明らかに違う場所だと思うところに来ていて、大きくみれば同じ町なんだけれど、細かく店が違ったり建物が違ったりしているそうだ。決め手は自宅のマンションがこの世界には存在していないらしい。翔太が「こちら」に来るのはもう五回目で、いつも一時間くらいで強制的に「あちら」に戻るらしい。最初はただパニックだったけど、もしかしてパラレルワールドではと思ってからは「こちら」の自分がどうしているのか知りたくなって探しているそうだ。
なるほど、創作ではよくある話だと思った。それでも淡々と迫真の演技で語られる言葉にすっかり魅入ってしまい、熱心にその設定を聞いているうちに固かった翔太の顔にようやく笑顔が乗った。
「あの、こんな馬鹿みたいな話聞いてくれてありがとうございます」
「あ、いや、そのオレ実は作家してて、いろんな人の人生を知りたいと思ってるから、思わず聞き入ってしまったよ。あ、ごめん、ネタにはしないから」
「作家なんですか、凄っ、知ってる人かな、まあまあ本は読むんですけど」
「さっきの紙飛行機は没ネタ。ライトノベルだけど」
「あ、ラノベはあまり読まないですけど、本屋で見たことあるかも、名前、教えてもらえませんか」
いや、きっと知らないだろうと思った。それでも翔太の話を聞かせてもらったのだから名くらいは名乗らないわけにはいかないだろう。
ーー笑われないといいけど。
「あー、いざよいしぐれ、十六夜時雨っていうんだ」
「十六夜時雨さんーーすみません勉強不足ですね、分からなくて」
とりあえず中二病感満載のペンネームを笑われなかったことにほっとしながら、まあ翔太も中二病だからな、と自分を鼓舞してみる。
「そういや、こっちには好きに来れるの?」
「いえ、何度も試したんですけど、どうも条件でもあるみたいで。今のところ全部に共通しているのは夕焼けの時に、例の廃ビルのドアを開けると来れるっぽいです。普段は鍵かかってるからドア動かないけど、来れるときは何でかドアが開くのでわかるんです」
ふむ、これもよくあるネタっぽい。それでもしっかりネタを作りこんでるなあ、と感心する。自分もこの年頃からノートにネタを書き込んでいたが、もっとざっくりしていたような。
「そっか。で、戻るときは?」
「気が付いたら戻ってるって感じです。こっちでどう見えてるのかは俺にはわからないですけど、急に消えたりしたら騒ぎになってるんですかね? そんな話とか聞いたことあります?」
「いや?」
「じゃあ、違和感ないように消えるんですかね」
ふむ、戻ったときのことは「自分」にはわからないのもリアリティーがあっていい。この子はなかなか面白い、と十六夜はわくわくし始めていた。
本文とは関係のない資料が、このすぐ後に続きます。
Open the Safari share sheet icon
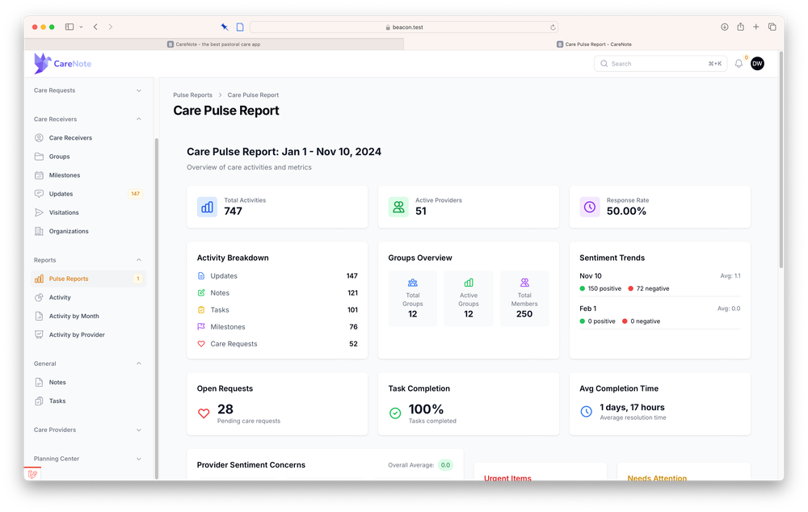Viewport: 808px width, 512px height. pos(740,27)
「それで、こっちの世界で自分を探してどうするんだ?」
「ただ、幸せにしてるのかな、ってそれだけです」
それはもしや「翔太の今の世界」が幸せじゃないということなんだろうか。こんなイケメンで中二病だからいじめにでもあっているのだろうか。こんないい子をいじめるなんて許せない。
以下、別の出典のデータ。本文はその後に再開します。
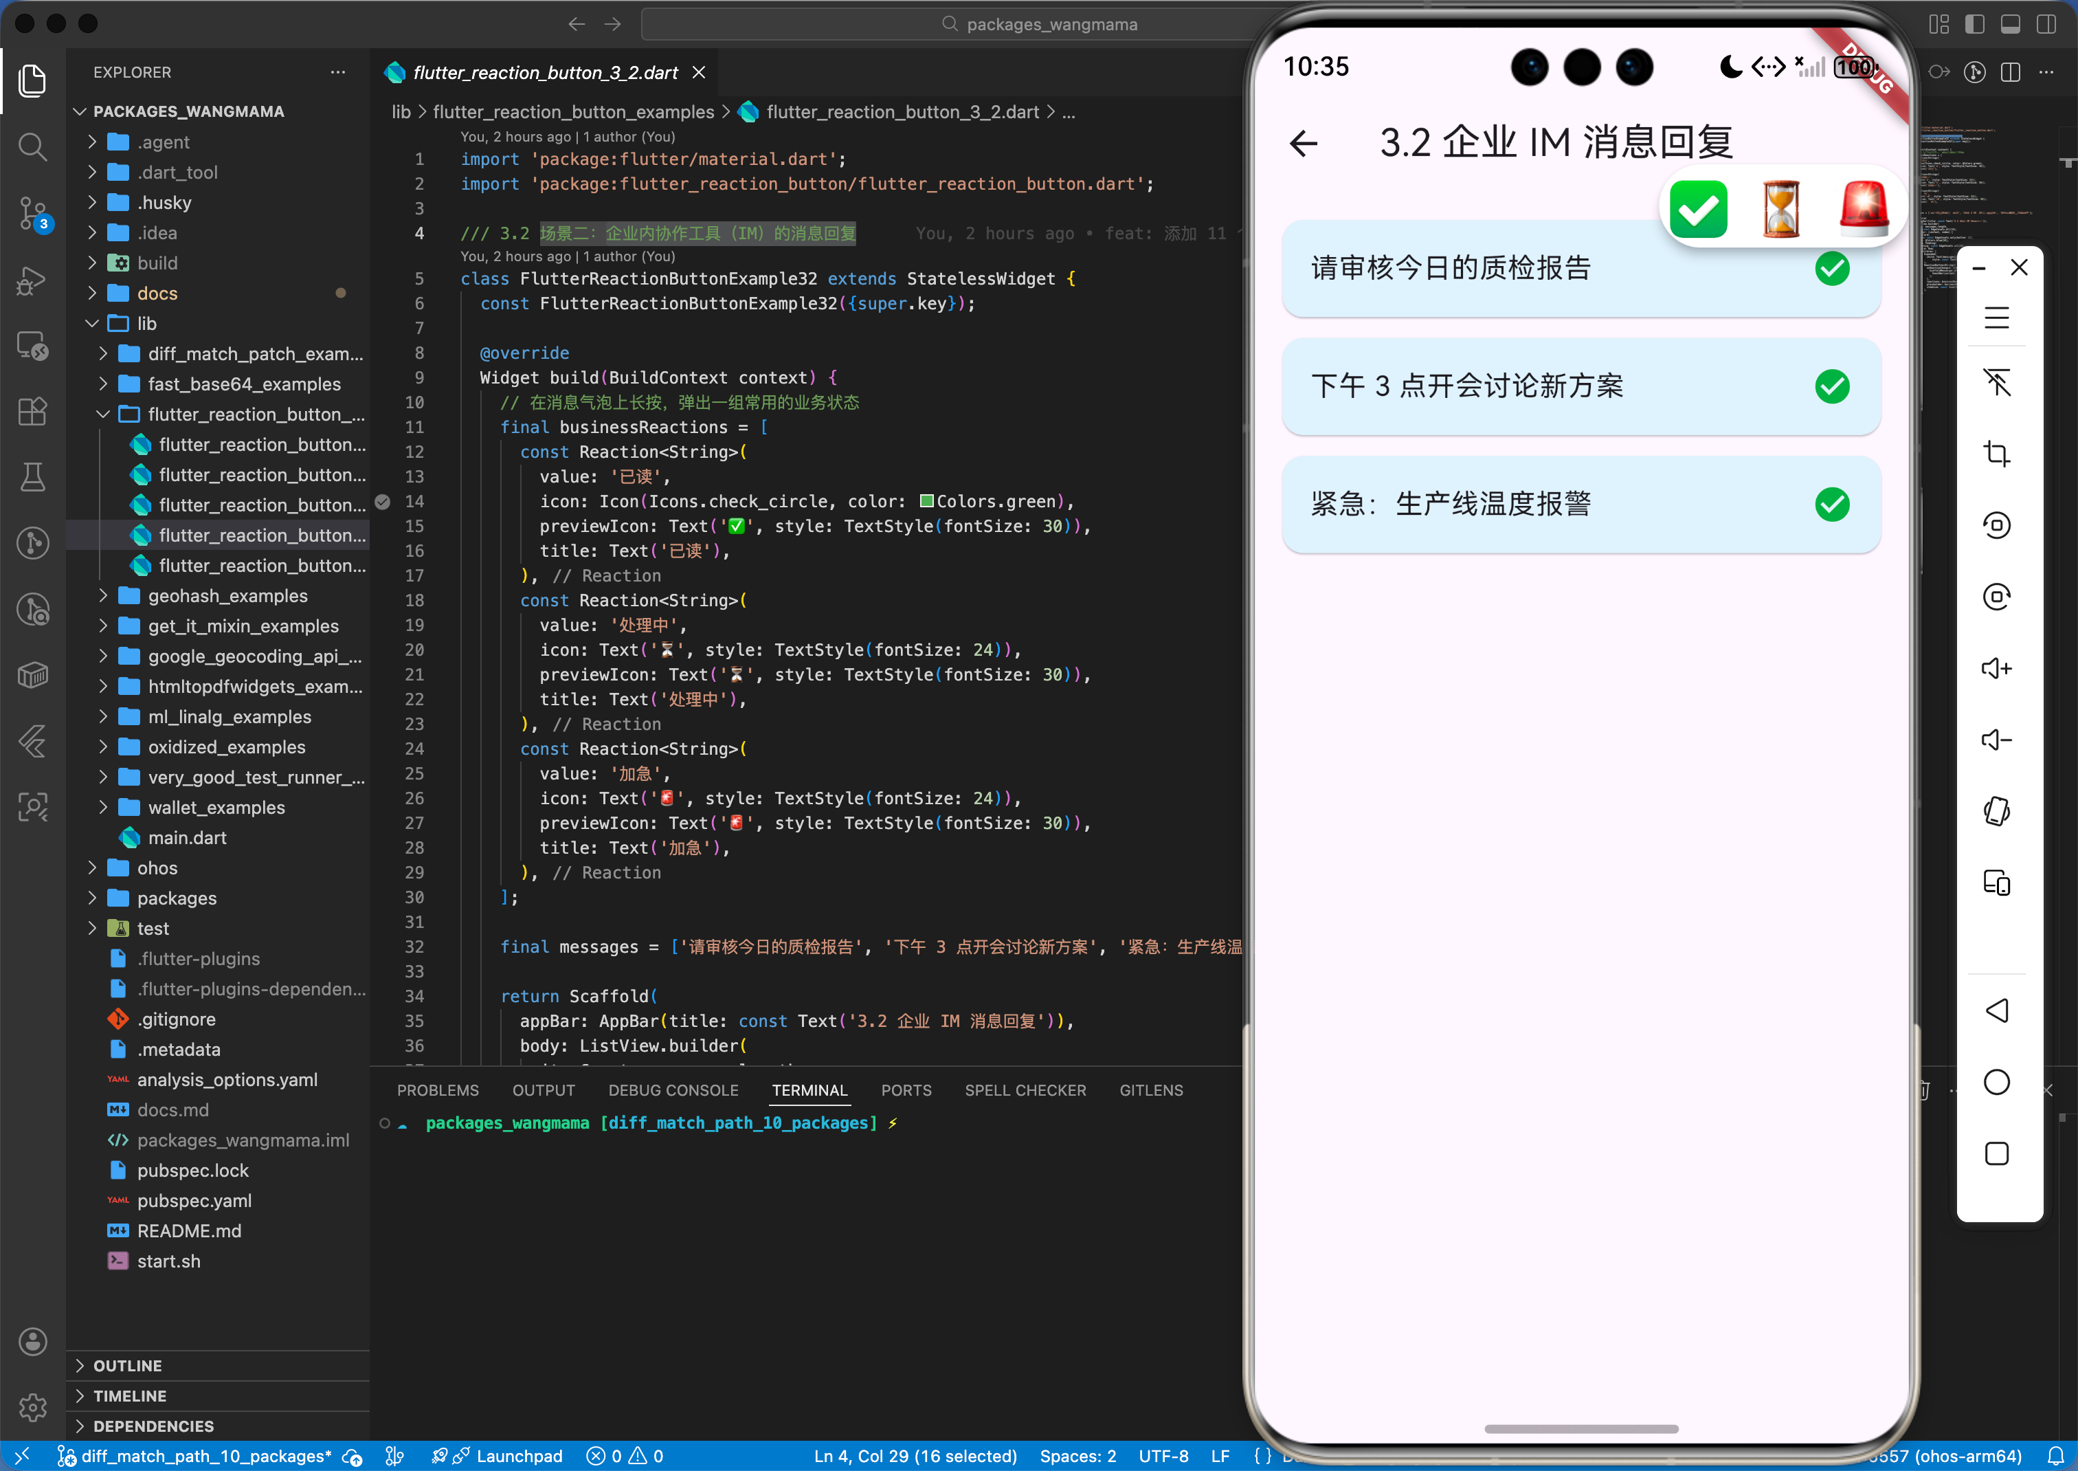
Task: Switch to the DEBUG CONSOLE tab
Action: click(x=673, y=1091)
「そっかー、オレだったら平行世界の自分が今の自分より売れてて幸せそうだっら嫉妬で狂いそうだな」
「俺はーーこっちの俺は幸せだったらいいと思います」
その声が静かで、まるで厳かな祈りのようで、十六夜は思わず息をのんだ。翔太は幸せをあきらめている、そんな気がして、思わずその肩を掴んでしまった。さっきから距離感がおかしいオジサンだと思われているだろうか。それでも、なんとなく放っておけなくて。
「今の翔太君も、幸せ、だろう?」
翔太はキレイな顔に寂しげな笑みを浮かべ、そして、そのまま、まるで嘘のように「消えた」。
「は?」
翔太の肩をつかんでいた十六夜の手は未だ空に浮いたままで、その熱も残っているのに、まるで手品のように、翔太は消えてしまったのだ。
「いや待てそんな訳あるか」
手品か、どっきりか、この下に穴が開いていて姿を消したとか、そんなまさか、だって、本当に「平行世界」からきたなんてことはありえない。そう、ありえないだろう?
けれどどうしても翔太の姿を見つけられず、残された十六夜は茫然と、開かれた紙飛行機だったメモを見つめた。